## AUFGABENBESCHREIBUNG:
Wie geht der Auszug über den Anpassungszwang nach seinem letzten Satz weiter? Schreib die Fortsetzung im selben Ton.

## AUSZUG:
=-=-=

Der Mensch ist ein Rudeltier, das sich in der Gruppe am wohlsten und auch am sichersten fühlt. Um Mitglied einer Gruppe zu werden, passen wir uns dieser (unbewusst oder bewusst) an. Bis zu einem gewissen Punkt ist das auch überhaupt nicht schlimm und absolut natürlich. Bedenklich wird es erst, wenn aus dem Wunsch der Anpassung ein Zwang wird – beispielsweise aus Angst, ausgegrenzt oder verstoßen zu werden. Dieses Phänomen kann nicht nur im Privatleben, sondern auch in der Arbeitswelt beobachtet werden.

Außerdem kann gesagt werden, dass ein angepasster Weg häufig auch einfach der Weg des geringsten Widerstandes ist. Indem wir mit dem Strom schwimmen, können wir uns mehr oder weniger treiben lassen. Ganz anders würde es sich verhalten, wenn wir ganz bewusst unsere Andersartigkeit betonen – beispielsweise indem wir auf unsere Meinung beharren und nicht immer zu allem „ja“ sagen, um als möglichst flexibel eingestuft zu werden. In diesem Fall kann der Anpassungszwang schlicht und ergreifend auch mit Faulheit gleichgesetzt werden. Jemand, der sich zwanghaft anpasst, ist zu faul, sich als Individuum zu positionieren.

=-=-=

## DATENABSCHNITT:

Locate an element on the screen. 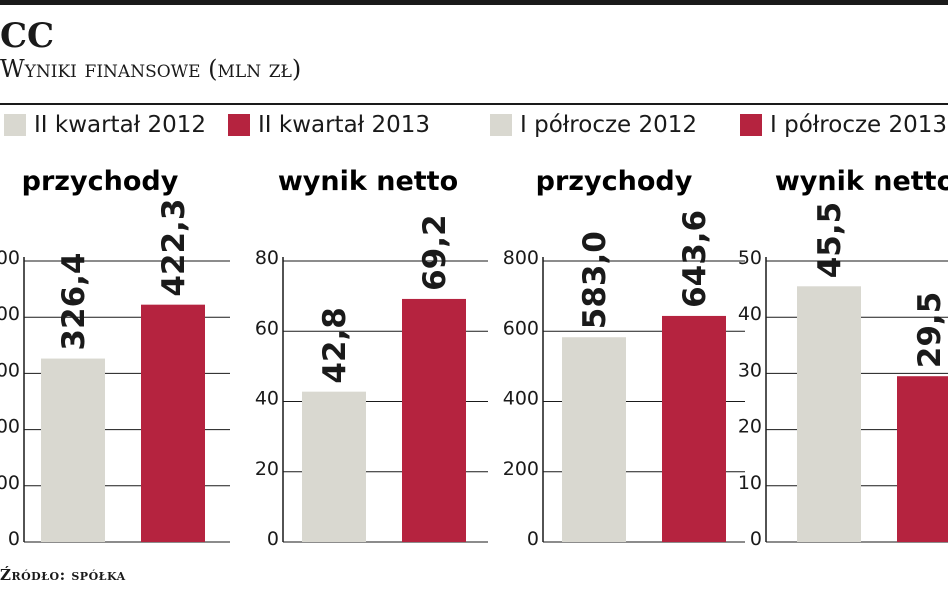  legend-item-q2-2012: II kwartał 2012 is located at coordinates (105, 125).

=-=-=

## ANTWORT:
So schützt du dich vor dem Anpassungszwang

Flexibilität ist hervorragend – solang die Individualität nicht darunter leidet. Wenn du in berufliche Situationen gerätst, in denen es darum geht, sich anzupassen, solltest du stets darauf achten, trotzdem weiterhin du selbst zu sein. Höre in dich hinein und achte auf eventuelle Warnsignale. Ist es wirklich das, was du willst? Kannst du damit leben, deine eigene Meinung zu einem bestimmten Thema immer wieder herunterzuschlucken? Anpassungszwang entsteht, wenn du dich selbst und die aktuelle Situation nicht mehr reflektierst, sondern alles an unveränderlich hinnimmst. Das darf auf keinen Fall passieren.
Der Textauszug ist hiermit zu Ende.